▶ ABOUT THIS EXERCISE:
Could you repeat all of the entries word for word, minus any pictures?

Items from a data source
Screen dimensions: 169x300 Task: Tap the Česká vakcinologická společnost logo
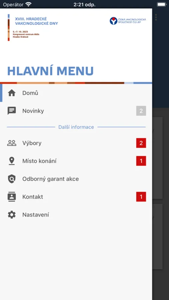coord(128,21)
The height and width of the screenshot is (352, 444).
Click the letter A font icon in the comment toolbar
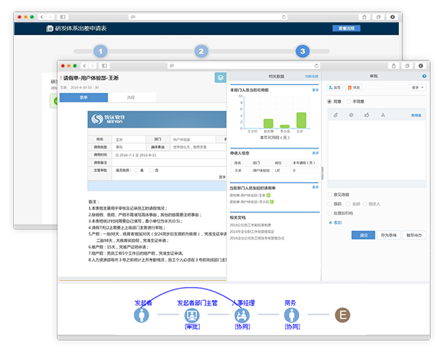[x=383, y=115]
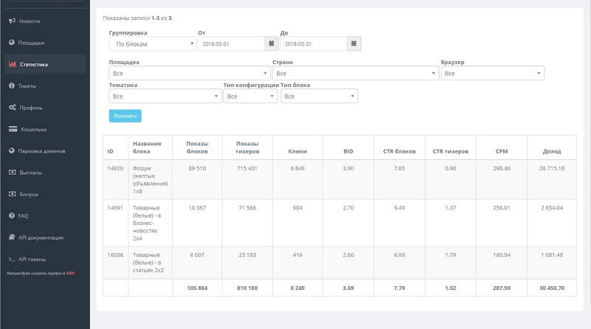
Task: Go to Выплаты menu item
Action: [30, 173]
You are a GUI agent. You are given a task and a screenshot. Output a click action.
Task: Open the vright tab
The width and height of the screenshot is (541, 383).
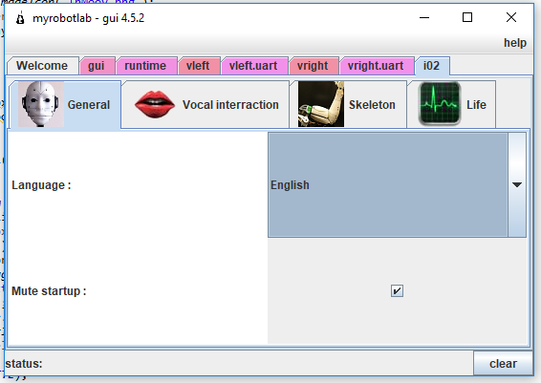click(x=313, y=66)
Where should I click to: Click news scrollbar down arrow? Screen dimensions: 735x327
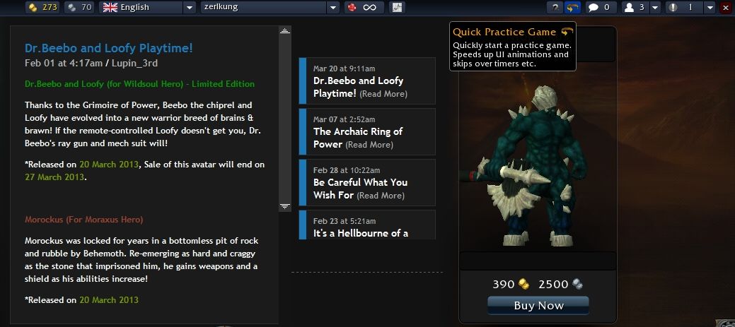(x=284, y=206)
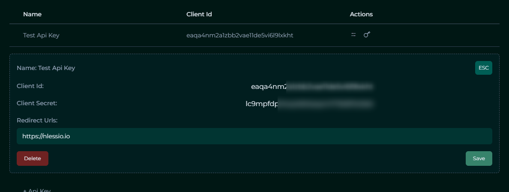Open the settings sliders icon for Test Api Key
Screen dimensions: 509x192
(353, 34)
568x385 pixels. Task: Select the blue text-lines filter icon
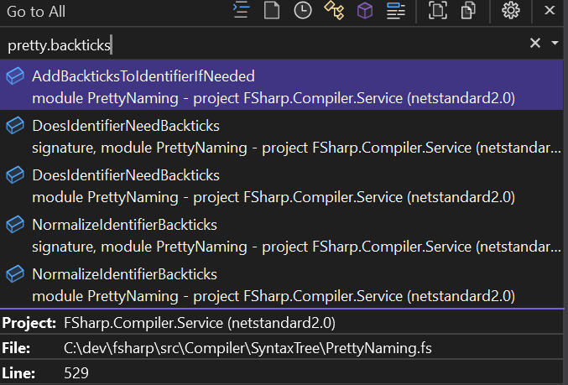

▶ SOLUTION:
Screen dimensions: 169x300 Task: Tap the Česká vakcinologická společnost logo
coord(128,21)
The height and width of the screenshot is (352, 444).
Click the letter A font icon in the comment toolbar
[x=383, y=115]
Task: Go to Выплаты menu item
Action: [30, 173]
You are a GUI agent. You are given a task and a screenshot. Output a click action.
Task: Open the vright tab
The width and height of the screenshot is (541, 383).
click(x=313, y=66)
Where should I click to: Click news scrollbar down arrow? Screen dimensions: 735x327
(x=284, y=206)
Open the settings sliders icon for Test Api Key
Screen dimensions: 509x192
(353, 34)
568x385 pixels. Task: Select the blue text-lines filter icon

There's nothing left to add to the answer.